▶ Requirement 1:
Summarize the forum post about game design in two sentences.

▶ Provided passage:
########################################

Captain Rufus, your post is pretty much a perfect example of why doing detail work before a design document leads to an unworkable mess."I interviewed at Blizzard Entertainment once (yes, the Diablo guys), and I said something very much like this. They sort of grimaced and showed me the door. Why? Because as I later learned, that's exactly how you make shit games.
I've worked on big Hollywood movies, and I've worked on video games. How smoothly the development/production goes means absolutely NOTHING when it comes to how well a game will sell. Because all that matters is the final product's appeal. Appeal is everything. Everything else is secondary.
Your typical PC/Console game is always scheduled to take about a year and a half to make, and most end up taking most of 2 years. But here's a little secret. The most successful ones, the Half-Lifes, Dooms, Diablos, WoWs, CoDs, etc... They all take 3-4 years to make. Why? Because they regularly throw out 1/2 to 3/4 of everything they make for the game.
Why do they do that? Because if they try something out, and it's not appealing, they trash it and move on. If they figure out a better way to do something, they trash or rework what they have until everything is as appealing as possible. Most of what we saw in Diablo II wasn't made in the first 3 years of development, it was made in the last year. After 3 years of thinking very carefully about every little part of the game, they took the results of that practice and knocked one out of the park.
So all our project started with was a set of design goals, which have barely changed over 3 years. If I had made a 'proper' design document, and planned out everything to the tiniest detail ahead of time, then our game would look much like our first playable iteration. Something of a cross between 40K and Flames of War (itself a 3rd Edition 40K re-think).
But when I took that game out to show it to people and test it, the experience didn't 'pop'. It was fun enough, and fast enough, and there were things the testers really liked about it, but there wasn't a whole lot to differentiate it from Dust or any of the other games that I saw in development at that time. The gameplay just wasn't refined enough, and players had more suggestions than complements after playing it.
So we iterated, iterated, and iterated some more. CaulynDarr really wanted us to have a distinct feature planned out at the beginning that would set us apart. But I said that would happen naturally as we iterated. Well, now (3 years on) we have a distinct feature that I've never seen before in a game, and a whole slew of minor ones that improve upon stuff that's already out there!

########################################

▶ Supplied data:
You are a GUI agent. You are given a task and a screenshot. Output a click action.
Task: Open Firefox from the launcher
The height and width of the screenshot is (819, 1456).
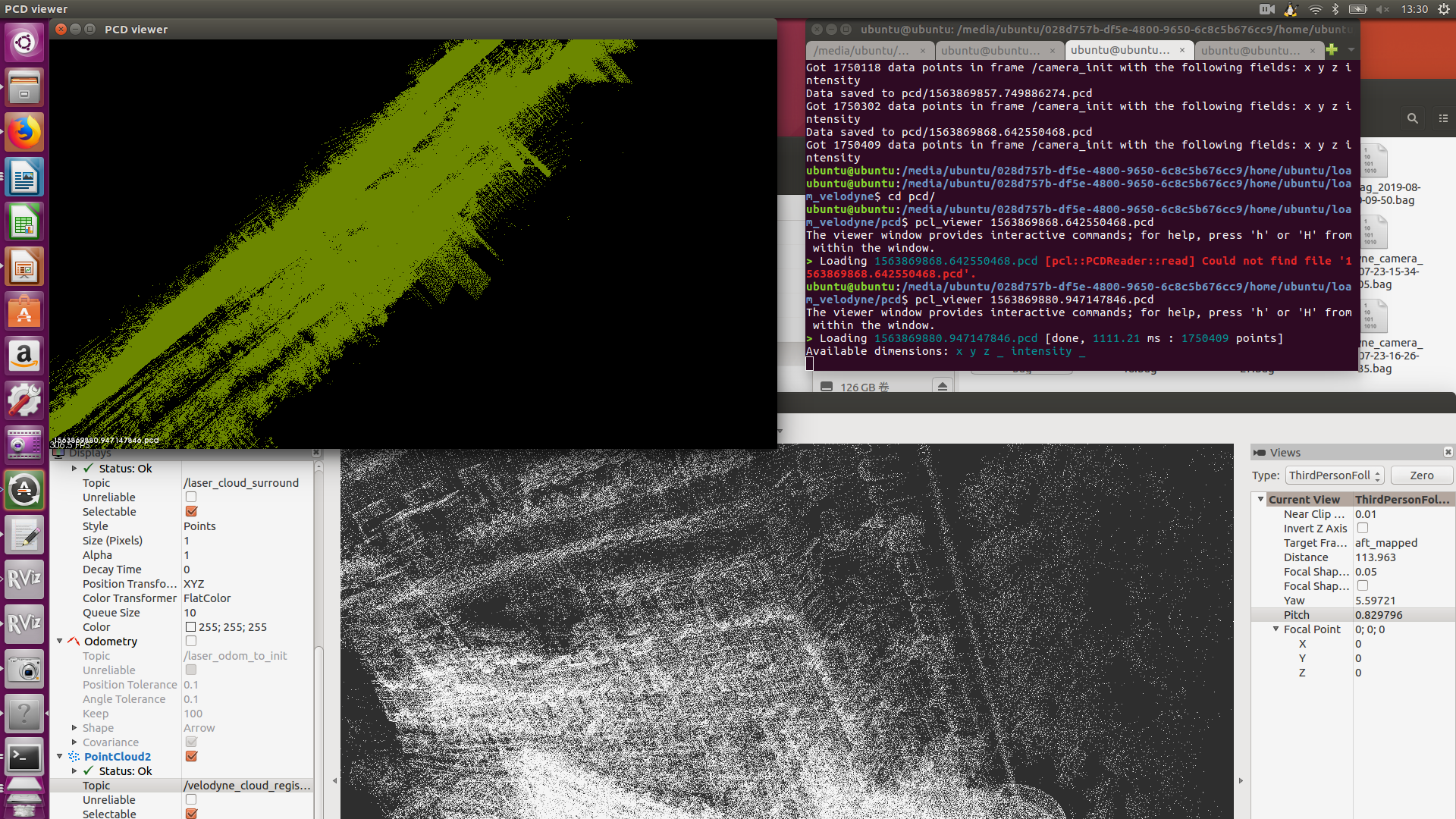[24, 132]
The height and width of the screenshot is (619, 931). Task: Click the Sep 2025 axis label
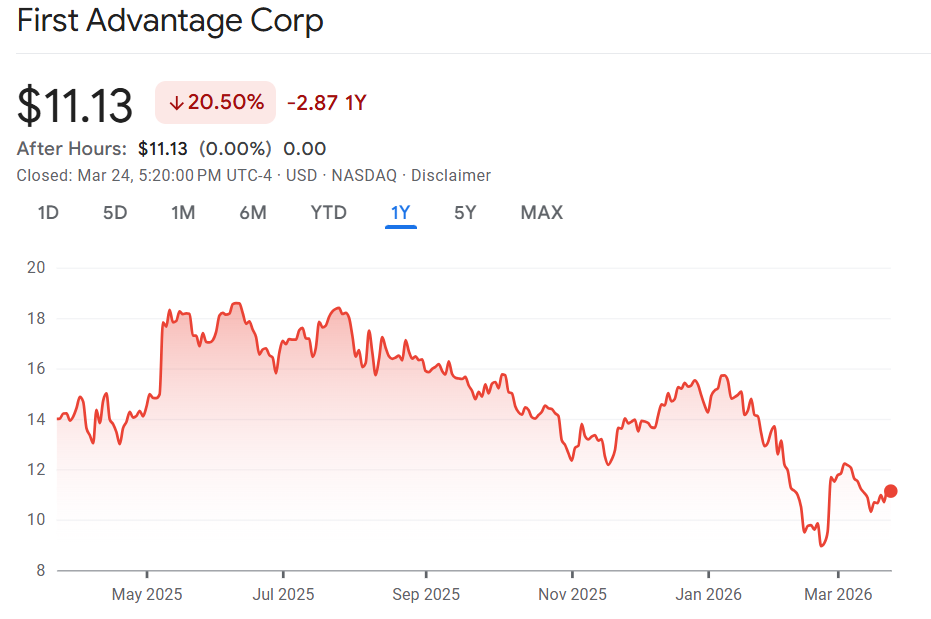(426, 594)
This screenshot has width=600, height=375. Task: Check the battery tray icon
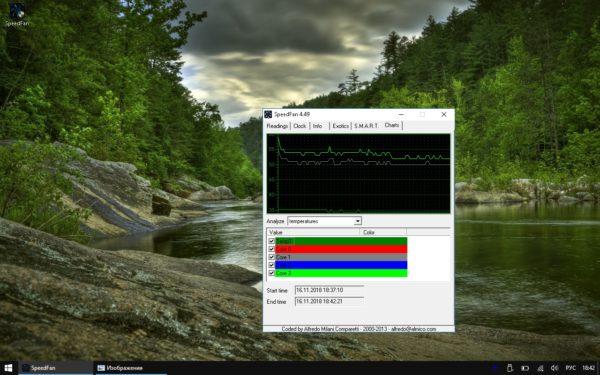point(525,368)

########################################

▶ Requirement 2:
Edit the entries from the line that contains "This screenshot has" through the end of the entries, replacing "battery" with "network" and leaving everything else unchanged. Give only those lines, and leave the pictures out.

▶ Written response 1:
The most successful games take 3-4 years to make because their developers throw out 1/2 to 3/4 of what they build, since a game's sales depend only on the appeal of the final product. The writer's own project began with only a set of design goals, and after a first version failed to stand out with testers, three years of iteration produced a distinct feature the writer has never seen in a game before.

▶ Written response 2:
This screenshot has width=600, height=375. Task: Check the network tray icon
point(525,368)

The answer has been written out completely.